As long as there are legal options like Prediction Markets available, in our opinion, offshore sites are simply is not worth the risk.

What Does Our Expert Think?

Cole Redding Profile Image
Cole Redding
Editor-In-Chief

Idaho isn’t a no-sportsbook state because it’s “behind the times.” It’s a no-sportsbook state because it deliberately engineered a system meant to keep nearly all forms of betting away from its population. The constitution doesn’t treat gambling as something to manage or modernize - it labels it “contrary to public policy” and then carves out a few narrow exceptions: the lottery, pari-mutuel horse racing, charitable gaming, and tribal casinos under compact. Everything else starts on the wrong side of that line.

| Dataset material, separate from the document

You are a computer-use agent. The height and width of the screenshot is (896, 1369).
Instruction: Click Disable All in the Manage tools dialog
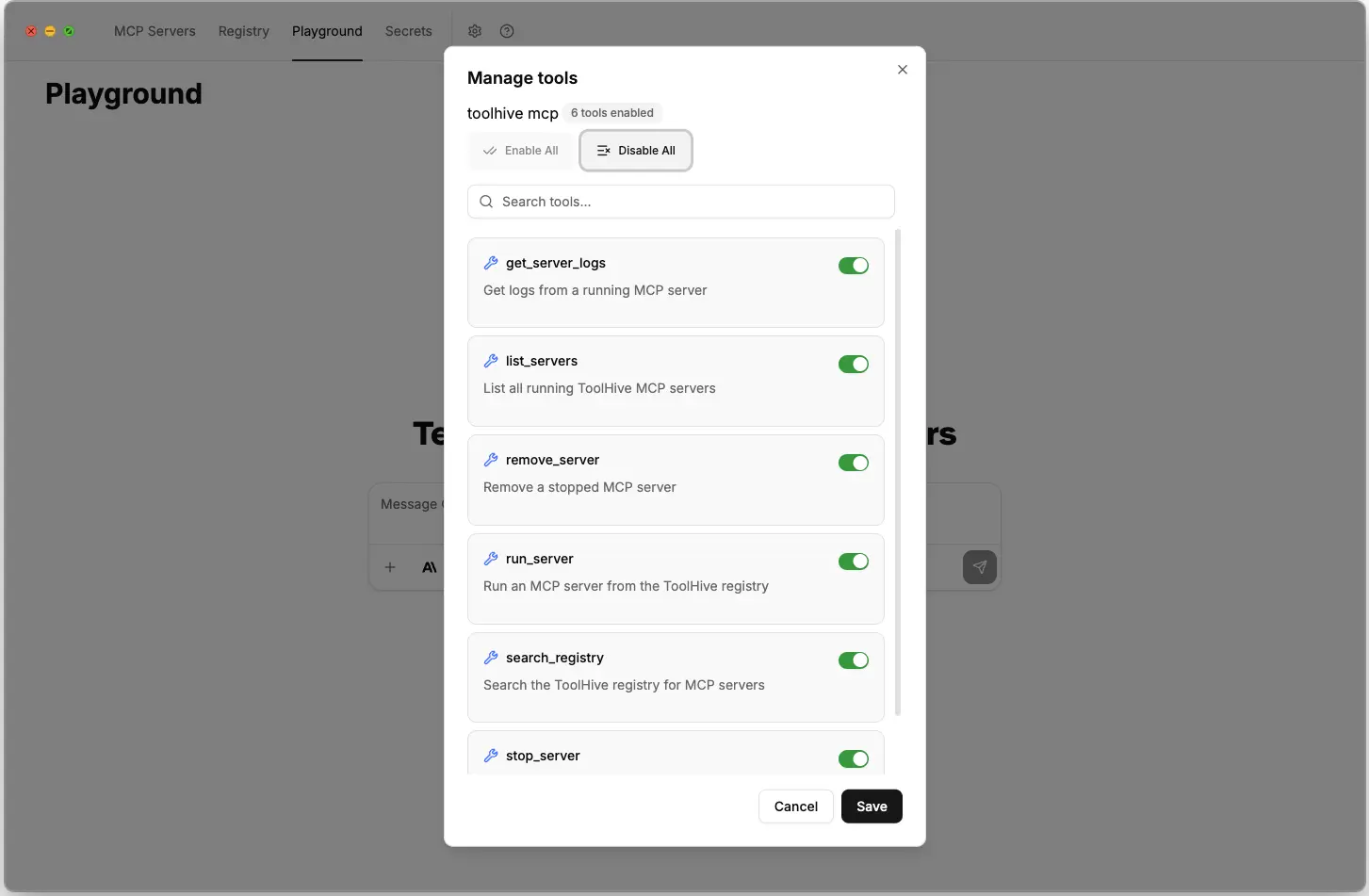pyautogui.click(x=636, y=150)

That’s a different starting point than you see in a place like Georgia or California. Those states are arguing over how to add more gambling to systems that already exist. Idaho is not looking to budge on the gambling self-image it wrote into law decades ago. That’s why you don’t see serious sports-betting bills every session, or big public campaigns about “modernizing” the market. Sports betting isn’t an unresolved project here. It’s something the state has chosen not to engage with.

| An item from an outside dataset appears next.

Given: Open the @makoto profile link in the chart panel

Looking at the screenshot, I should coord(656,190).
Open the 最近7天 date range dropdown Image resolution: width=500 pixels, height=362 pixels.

You can see how firm that posture is in the way Idaho handled daily fantasy sports. A lot of states let DFS operate in the gray while they figured out what to do with it - Idaho did the opposite. The Attorney General’s office made it clear from the start that paid DFS contests were considered illegal gambling under state law, and the major operators agreed to leave rather than fight it out. 

That’s the pattern: if a new product looks too much like wagering, Idaho would rather shut it off than retrofit the law around it. In states with a softer stance, you can usually find three or four different ways to approximate a sportsbook menu, but here there are no thriving sweepstakes sportsbook or casino scene offering dual-currency games with cash prizes. There’s no soft tolerance for paid DFS or Pick ’Em that lets players quietly treat them as de facto sportsbooks. 

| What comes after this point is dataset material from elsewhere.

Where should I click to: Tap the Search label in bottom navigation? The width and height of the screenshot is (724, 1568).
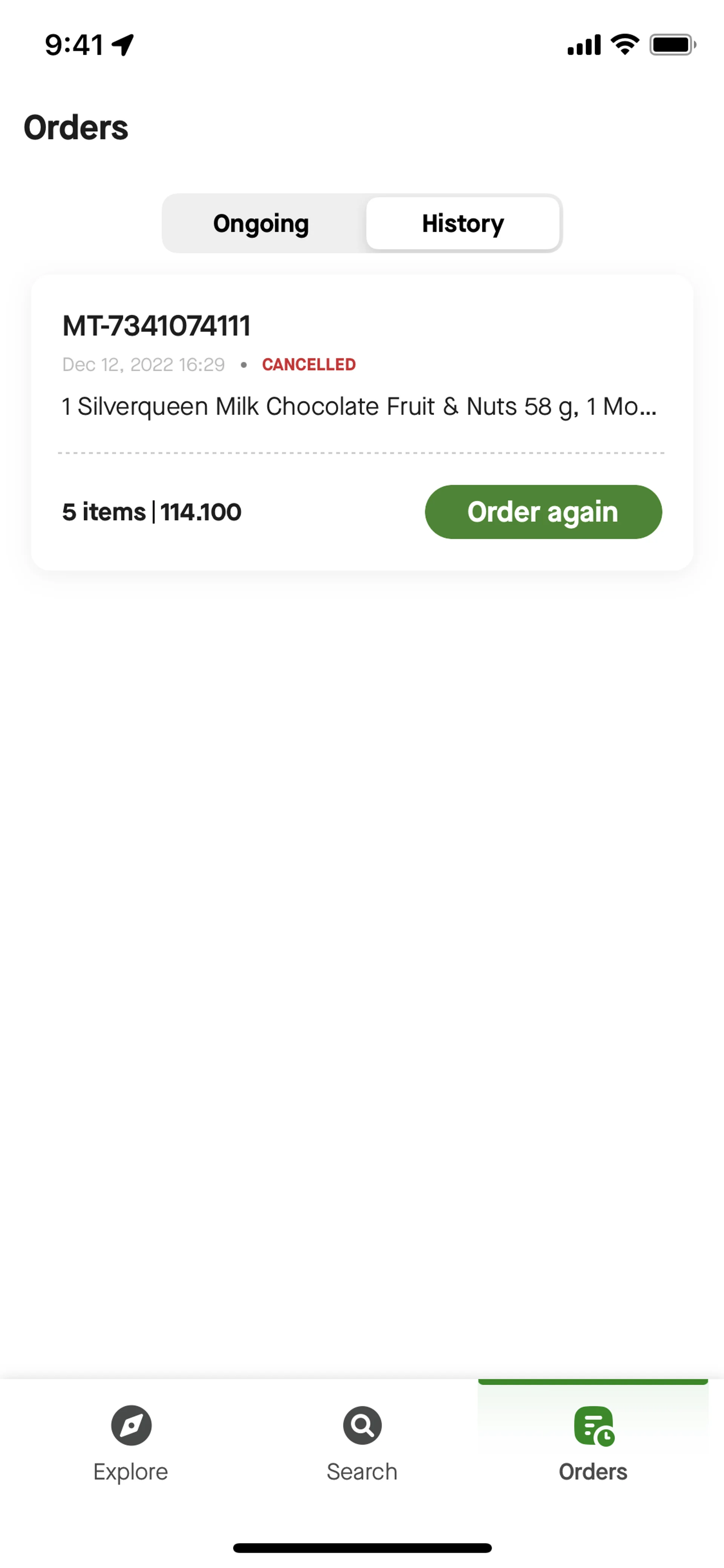[x=362, y=1471]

The usual “in-between” products that other states lean on either don’t operate here, or can’t offer real-money cash-out in a way that fits within Idaho’s narrow set of exceptions. Idaho has shut down every one of those within its power, with just one remaining: Prediction Markets.

Those platforms work precisely because they don’t depend on Boise for permission. They structure participation as simple yes/no contracts on real-world events and operate under federal oversight instead of state gambling codes. Functionally, they give Idahoans a way to speculate with real money on the outcomes they care about - sports, politics, economic prints, major events - without ever asking the state to expand its gambling footprint. It’s not a full sportsbook experience, and it’s not trying to be. It’s a narrow but clean lane that slips past the constitutional roadblock because it was never routed through it in the first place.

Idaho is not a “sleeping giant” market waiting to flip a switch. It’s a state that hard-anchored a minimalist gambling policy and has stuck to it, even as the rest of the country built out layers of regulated betting on top of their old rules. Until there’s a genuine appetite to revisit that constitutional posture - not just talk about sports betting as a trendy revenue idea - Idaho will keep looking like what it is now: a jurisdiction where almost every modern betting format is filtered out at the border, and the only meaningful action lives in products designed to operate entirely outside the state’s gambling system.